Thalassaemia - a major challenge!

29 May, 2006

MOST of us have heard the name of the disease Thalassaemia but few know about it. The word Thalassaemia is formed from two Greek words "thalassa" meaning sea and "haima" meaning blood.
This name is given to the disease due to its discovery in the 20th century in countries around the Mediterranean Sea. There are two types of Thalassaemia, Thalassaemia Minor and Thalassaemia Major.
The disease we are talking about here is Thalassaemia Major and when ever you hear or read about the disease Thalassaemia the writer and the talker is referring to Thalassaemia Major, as Thalassaemia Major is the real disease. Whereas Thalassaemia Minor is in fact not a disease, a person who has Thalassaemia Minor is a carrier who can transfer the disease to other persons. We must understand here what a carrier means. A carrier is a person infected with the disease and can pass it on to others but does not itself display any of the symptoms.
Now let us see what Thalassaemia Major is. It is an incurable blood disease, which is present in a child since birth. In this disease blood lacks RBCs (Red Blood Corpuscles) that is, it is a dysfunction of blood to produce Red Blood pigment haemoglobin. This disease results in spleen and liver dysfunction, Red Blood Corpuscles (RBC) and platelets become low in the blood, abundance of White Blood Corpuscles (WBC) in the blood and the defence mechanism of the body becomes very weak.
This disease transmitted from parents to the child and could be fatal. It is common in couples who are cousins in relation. To save your child from this disease as well as yourself from its discomfort and suffering you must have knowledge about it.
A screen test before marriage of both the partners can save future problems a child will face as a result of such marriage. There is always 25 percent chance in every pregnancy that a child with Thalassaemia Major will bear if both parents are Thalassaemia Minor.
The best way to avoid this disease is prevention and to prevent the disease it is necessary that such pregnancy does not occur. A pre-natal diagnosis can prevent the birth of a child suffering from thalassaemia Major. Within 12 weeks of pregnancy a blood test called (Chronic Villous Sampling) CVS test of the baby while in the womb of the mother is done to diagnose the disease.
Altar genes are present in the families but they don't know anything about it, as the disease is only detectable by a Hb electrophoresis test. Or one can only know about the presence of disease when it appears in a person as Thalassaemia Major because then it shows symptoms indicating the presence of the disease.

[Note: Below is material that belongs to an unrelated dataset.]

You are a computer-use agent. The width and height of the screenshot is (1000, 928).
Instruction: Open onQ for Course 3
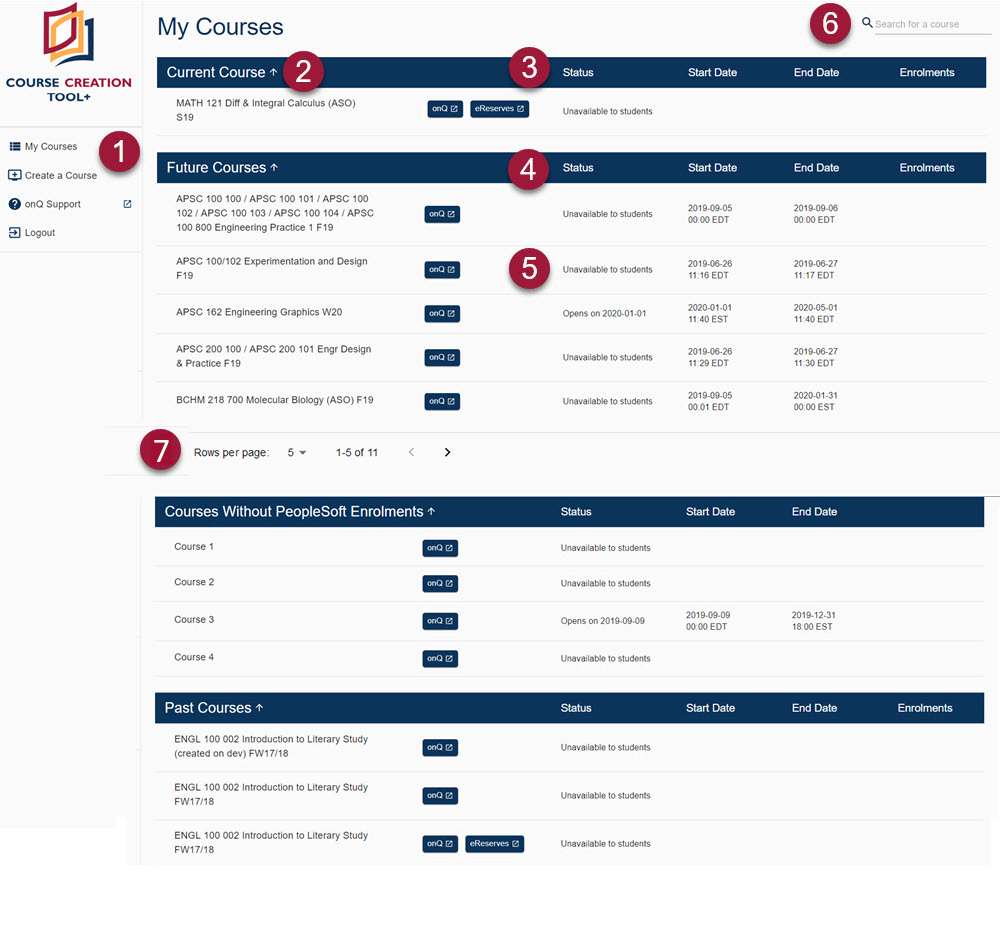(440, 621)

This disease is more dangerous than cancer, as no cure has so far been discovered for it. In tribal area clan marriages are a norm, which is said to be the basic reason of spreading this disease, especially in those areas.
DIAGNOSIS AND TREATMENT:
Thalassaemia Major is diagnosed when the child is six months to one year of age. Symptoms include pale colour, loss of appetite, cranky forehead and cheekbones become prominent.

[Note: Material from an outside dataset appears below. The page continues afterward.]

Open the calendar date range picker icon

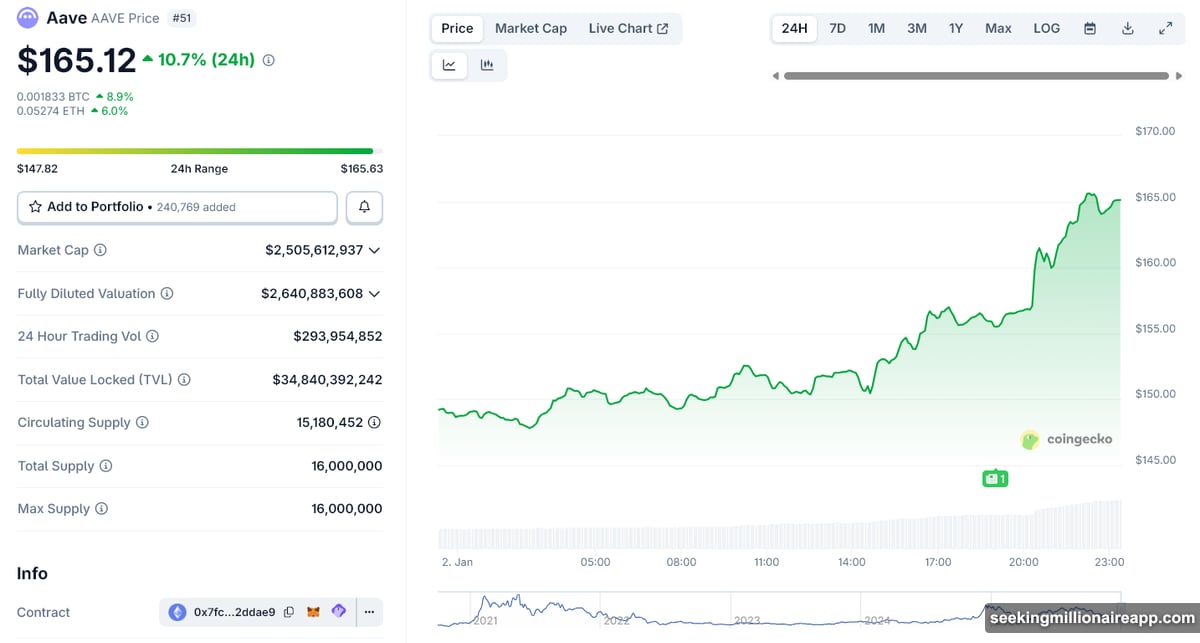pos(1090,28)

Blood transfusion, increased iron discharge and spleen removal operation all are some treatment to provide possible comfort and less pain that a child experiences during this disease. The life long treatment of Thalassaemia is blood transfusion, whereas blood transfusion is actually not a treatment instead it is a relief for the patient from the suffering from the disease as long as possible. The injections and oral drugs are not cost effective as well as not a standard mode of treatment, as there is no curative treatment of the disease has been discovered yet. The best possibility to escape the disease is prevention only.

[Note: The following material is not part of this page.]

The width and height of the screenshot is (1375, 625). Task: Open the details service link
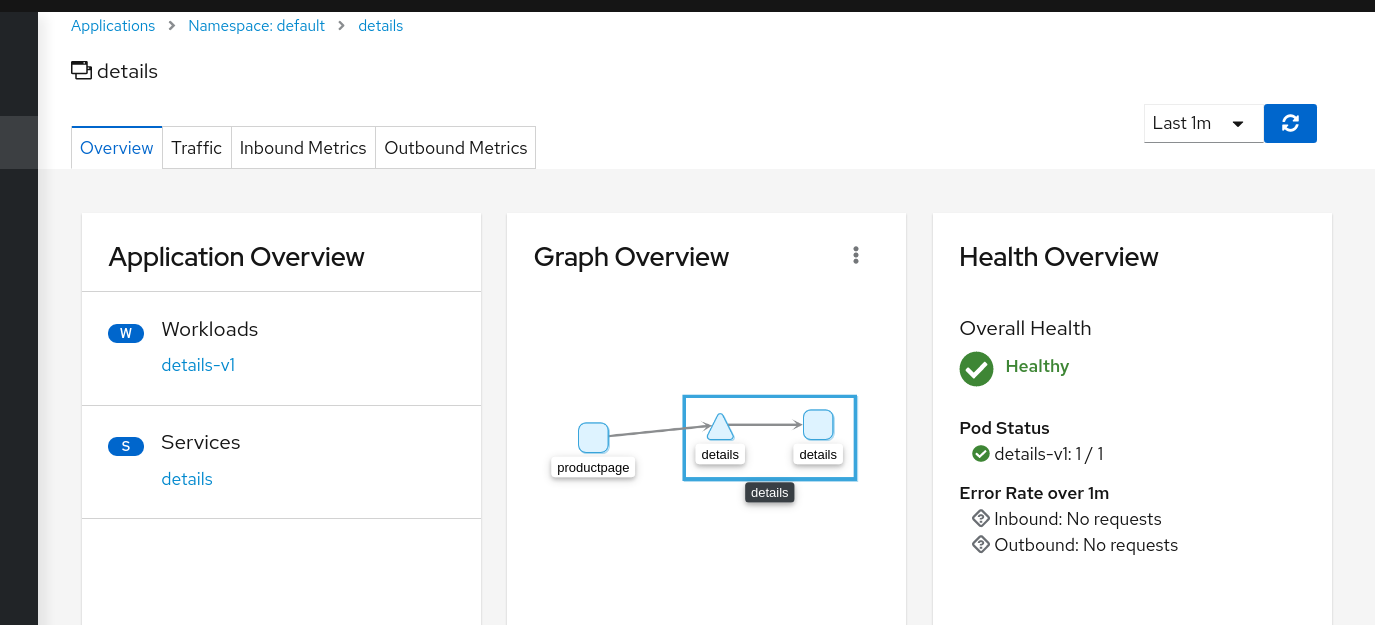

Every district must have a Thalassaemia centre or blood disorder disease centre and a blood bank to cater to the needs of Thalassaemia Major patients. A child needs blood transfusion twice a month. A patient needs 40 injections of desferol per month.
Thalassaemia Major patients receive Leuko reduced blood as 98 percent blood reactions occur in patients due to White Blood Corpuscles (WBC), which are already in abundance in the blood of the patient. 9 to 10.5 haemoglobin is maintained in children's blood as a normal child haemoglobin is 9 plus.
As it is a genetic disorder of blood other persons who are in contact with the child patient cannot catch it. Like all other normal children such children also need the same kind of love and attention and must be treated as normal human being. The most essential thing for such children is regular blood transfusion. Other than that they lead a normal life.
We must create awareness among people about this fatal disease. Health education for better public awareness of preventive measures for this dreadful disease is badly needed.